I am a little ashamed at past-me for being so reserved, so timid. Perhaps if I’d been more involved, asked more questions, I wouldn’t have needed Alice to spell it out for me so completely, as she was about to.

“—So by the time the firestorms happened, I knew I was a girl, but hadn’t…done anything about it. I mean, I was a sixteen-year-old boy-apparent in Japan, at a school with gendered uniforms and strict parents. All I could do was try on Hina’s clothes and feel my body hair grow in, feel my voice get deeper, week after week, dreading it. I stank, too, eurgh, glad to be rid of that.” She grinned.

“Um. Girls can smell.” Truly an incredible point at which to start being the peanut gallery, out of the wealth of details she’d just given me.

The grin rotted to an awkward smile. “Sure. True, yes, fair point. Girls can smell. But not me, because I transitioned with magic.” She raised a hand, curling and uncurling her fist in the same way I’d seen Hina do a few times. “This body wasn’t human-standard even before the dragon reared its head.”

I gaped, realizing the implications. Alice was saying she’d solved the problem that Star and I and countless others, plus real researchers, had met only dead ends on. “But—how? Even the cutting-edge stuff was nowhere near parity with traditional methods before the crackdown, and—”

“Oh, Ezzen,” she sighed. “Here’s where I start being a hypocrite. This body? These?” She reached down and tugged on her hoodie to emphasize her boobs. “Blood magic.”

“Still impossible,” I protested, trying to maintain eye contact. “People have tried.” I thought of everything I’d gone through with Star, long nights collating existing research and trying to extrapolate from it. We’d always come out the other end despairing—though her for a different reason than me. Right? “Tried quite desperately,” I added.

Alice stared at me as though I were an idiot. “With borrowed Flame. Sanguimancy, especially the mutagenic sort, is a totally different game for proper flamebearers.
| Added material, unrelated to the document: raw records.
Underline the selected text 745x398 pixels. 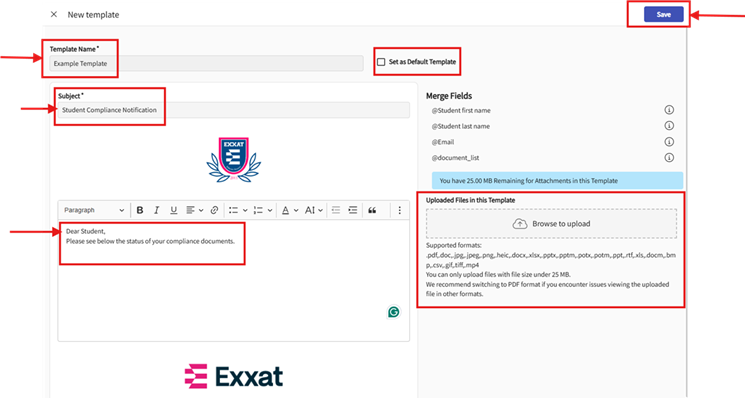tap(173, 210)
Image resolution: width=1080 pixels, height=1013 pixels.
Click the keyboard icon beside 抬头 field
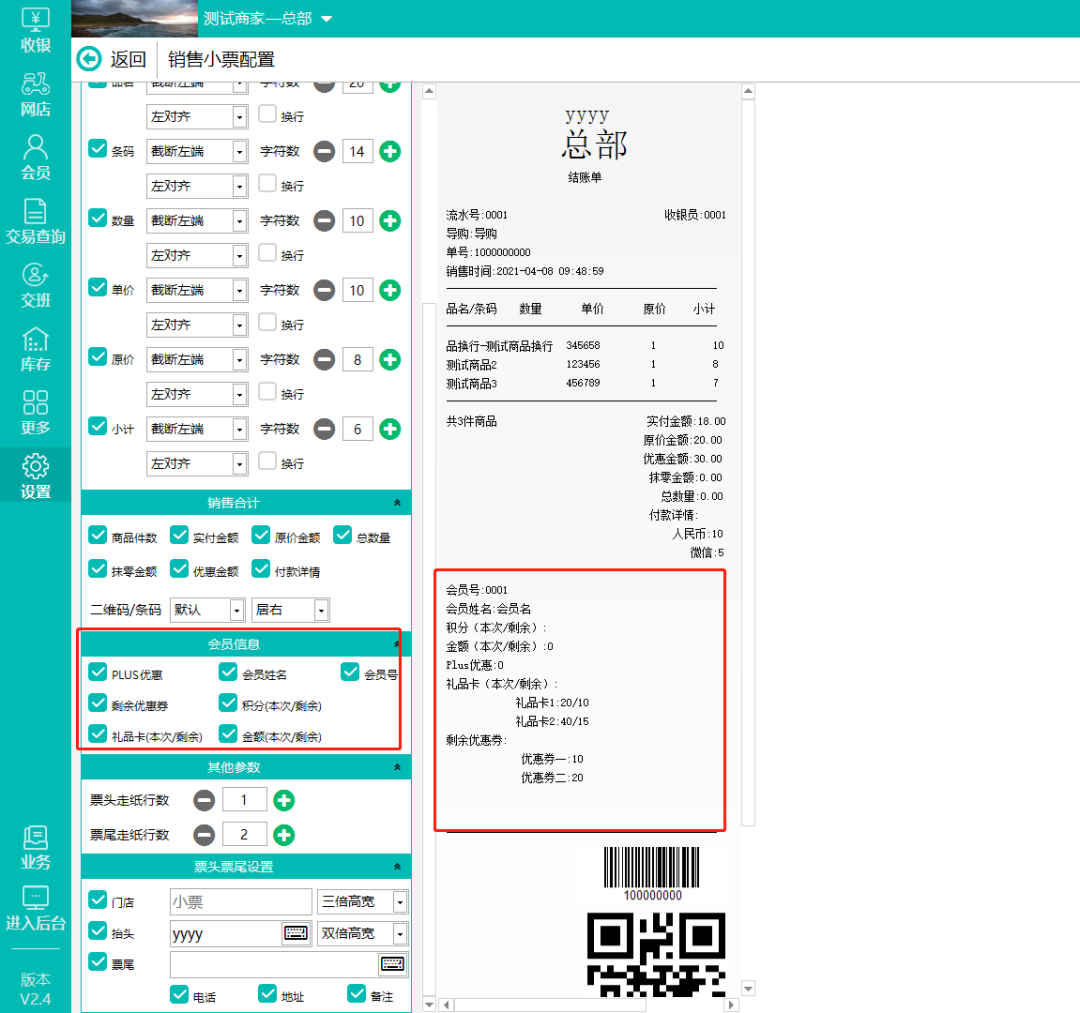[295, 933]
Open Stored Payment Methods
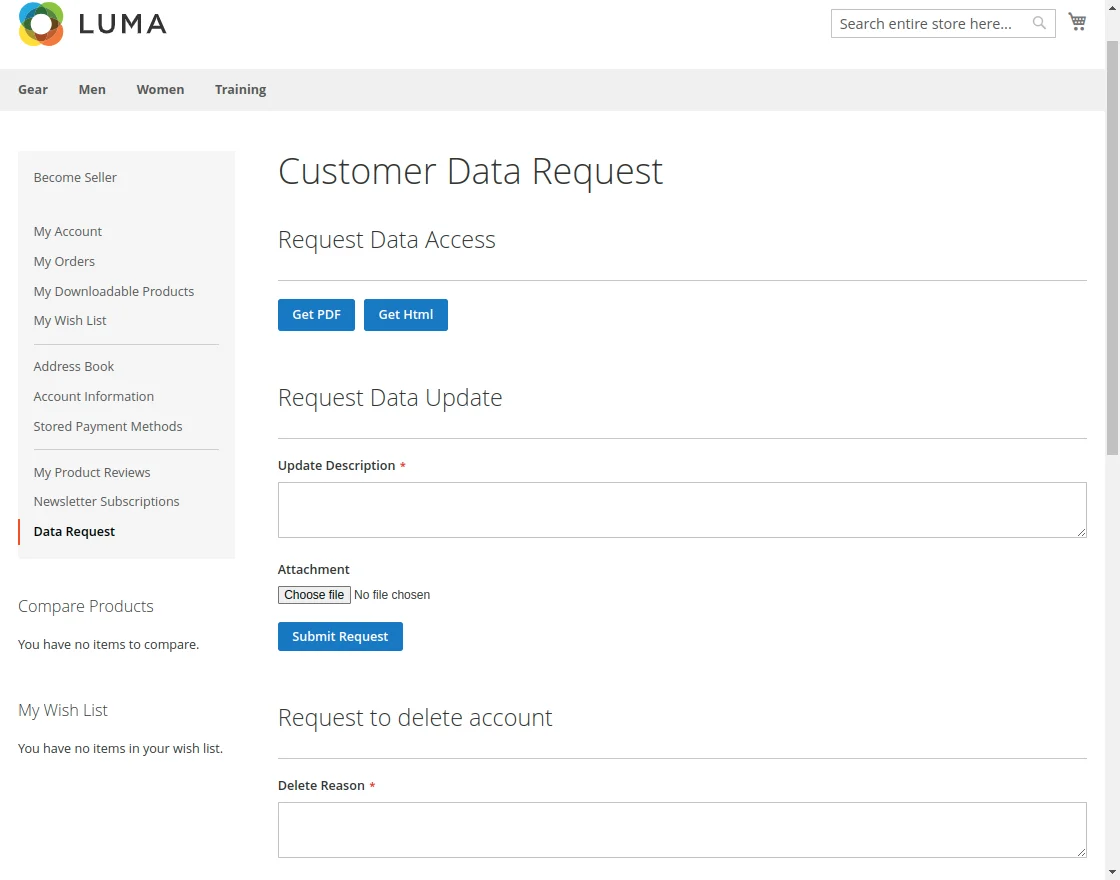The image size is (1120, 880). [x=107, y=426]

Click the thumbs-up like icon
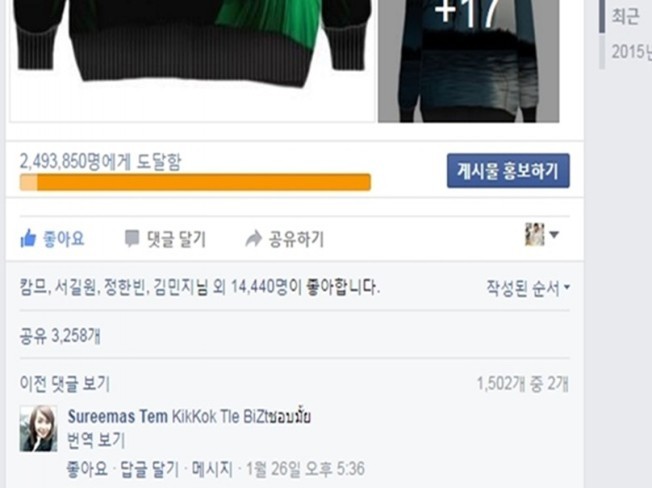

You know that firsthand.”

“…Okay.” I had to concede that much, given the changes presumably racing through my body as we spoke, even if I couldn’t really feel them right now. “Then what did you give up?”

“Nothing…I thought,” she clarified, again getting ahead of my interjection. “I transitioned on the 2nd of March, 2016, and it took three days of…have you ever seen Event Horizon?”

“I don’t watch anime.”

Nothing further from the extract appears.